Brother from another mother - Cabal and Farah revel in epic doubles glory
Robert Farah and Juan Sebastian Cabal spoke of the intense bond that helped them through their epic men's doubles final at Wimbledon on Saturday.
The Colombian pair eventually got the better of Nicolas Mahut and Edouard Roger-Vasselin in a five-set thriller that spanned almost five hours on Centre Court, causing the women's doubles final to be put back until Sunday.
Tie-breaks were needed to decide the first four sets before Cabal and Farah won the fifth 6-3, both men falling to the turf with elation and exhaustion in equal measure.
After becoming the first Colombians to win a men's grand slam doubles crown, Farah and Cabal faced the media and discussed the close nature of their friendship.
"I think we've been friends, almost brothers, since we're five," Farah said. "We literally grew up together.
"We were sponsored by Colsanitas since we were 10, 11. Grew up together in a house. That gives you a strong bond.
"And obviously Sebas and I, since I left college in 2010, we said, 'Let's play together'. We had played before I went to college. It worked out from the beginning. It clicked.
"I know Sebas has the touch, has the magic in his hands. I have the power. I feel like that's a very good duo.
"It's great to live this with your brother, your brother like from another mother. It's like a cliche, but it's really what it is."

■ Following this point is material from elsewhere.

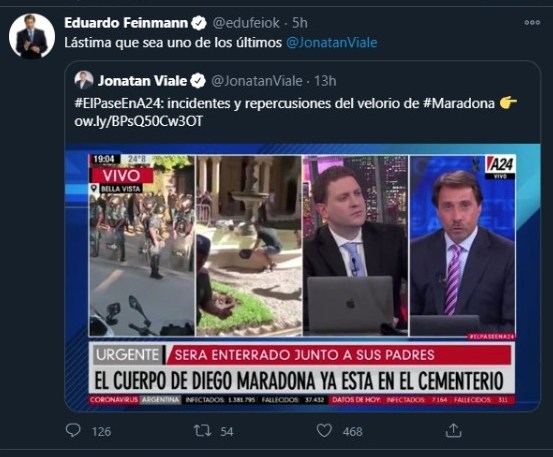Share the tweet via upload icon
This screenshot has width=553, height=457.
click(x=454, y=430)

On lifting their trophies in the Royal Box, Farah added: "Not every day the whole royalty of the UK is watching you play tennis. I mean, it's just indescribable. That court is just magical.

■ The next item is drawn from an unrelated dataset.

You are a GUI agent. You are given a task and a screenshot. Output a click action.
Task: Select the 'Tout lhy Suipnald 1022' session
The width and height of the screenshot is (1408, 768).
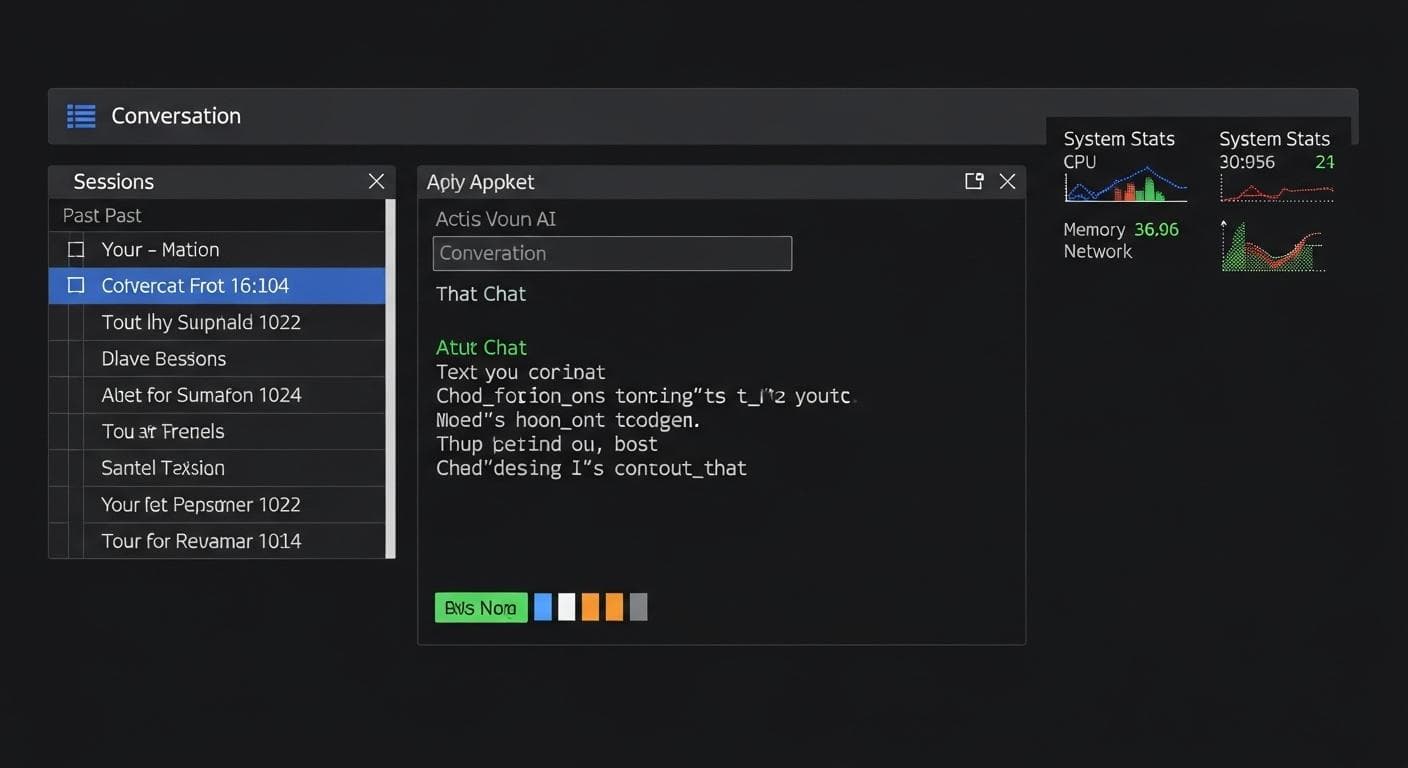point(201,322)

"I don't have any other words to describe that court. I mean, the whole history that court has is just crazy. To think you grew up watching it, now you're winning in it, just becomes even more magical."
Mahut was struck by the ball three times during the course of the match, including twice in successive points, but Cabal insisted such incidents were part and parcel of playing doubles.
"Obviously you apologise," he said. "It's two versions of hitting the other guy. Today it was a play. It wasn't bad intentions. In the whole match we hit them, they hit us.
"It's doubles, that's it. That's why if you can see it, every time we hit each other, it was like good environment, good, fair play. Everything was good. No bad looks or anything."